Era todo cuanto podía hacer ese día. El reloj de pared de la cocina marcaba las cinco menos cuarto. Miró los platos preparados y semipreparados que había sobre la mesa de la cocina, y asintió con aprobación.

Tras quitarse el delantal, redactó una nota explicándole a Jiao lo que había hecho aquella tarde, y mencionó también la visita del fumigador.

17

Para su estupefacción, Chen se encontró sentado junto a Yong en una limusina negra que circulaba por la antes familiar avenida Chang en la creciente oscuridad.

No esperaba un recibimiento tan lujoso a su llegada a Pekín.

En el expreso Shanghai-Pekín había decidido que, en lugar de contratar los servicios de una agencia de viajes y tener que dar su apellido, llamaría a Yong para pedirle que le reservara habitación en un hotel y que le comprara un móvil con tarjeta de prepago, para usarlo mientras estuviera en Pekín. Chen conocía a algunos agentes del Departamento de Policía de Pekín, pero decidió no ponerse en contacto con ellos.

Tampoco pensaba decirles que se había ido de «vacaciones» a Pekín.

Llamar a Yong tenía una desventaja: no quería hacerle concebir falsas esperanzas respecto al propósito de su viaje. Por otra parte, Yong podría hablarle de Ling. Había preguntas que quizá no podría hacerle a su antigua novia.

Yong no tardó en devolverle la llamada para informarle de que se había encargado de todo y que lo recogería en la estación.

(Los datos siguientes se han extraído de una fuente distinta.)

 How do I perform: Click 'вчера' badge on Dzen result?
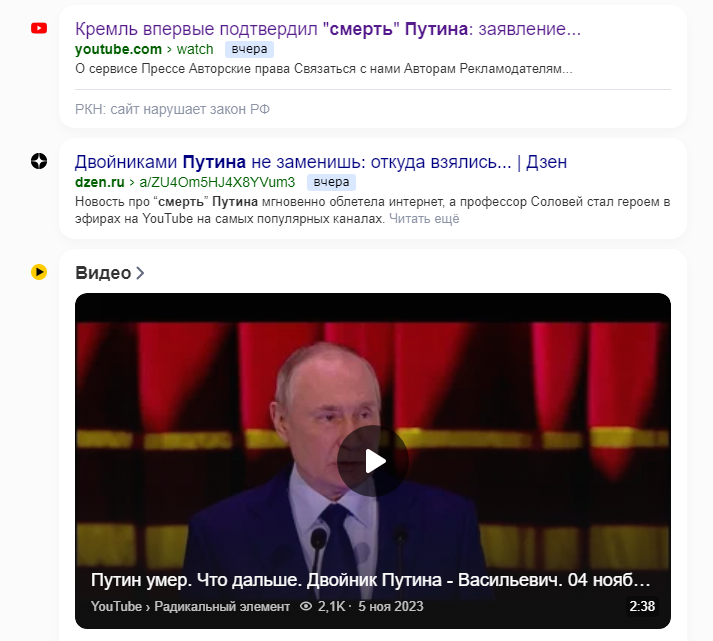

Por lo que Chen sabía, Yong era una bibliotecaria normal y corriente que iba en una vieja bicicleta a su trabajo, lloviera o tronara.

Aún le resultó más sorprendente que Yong no empezara a hablar de inmediato sobre Ling, tal y como él había previsto. Yong, una mujer esbelta de casi cuarenta años, con el pelo corlo, tez algo osuna y rasgos bien definidos, solía hablar deprisa y en voz alta. Había algo misterioso en su silencio.

Después de torcer bruscamente por Dongdan y pasar junto al cruce de la Ciudad de los Farolillos, el coche viró varias veces más en rápida sucesión antes de adentrarse lentamente en un callejón estrecho y sinuoso de la zona oriental de la ciudad. Chen no veía demasiado bien a través de las ventanillas tintadas en ámbar.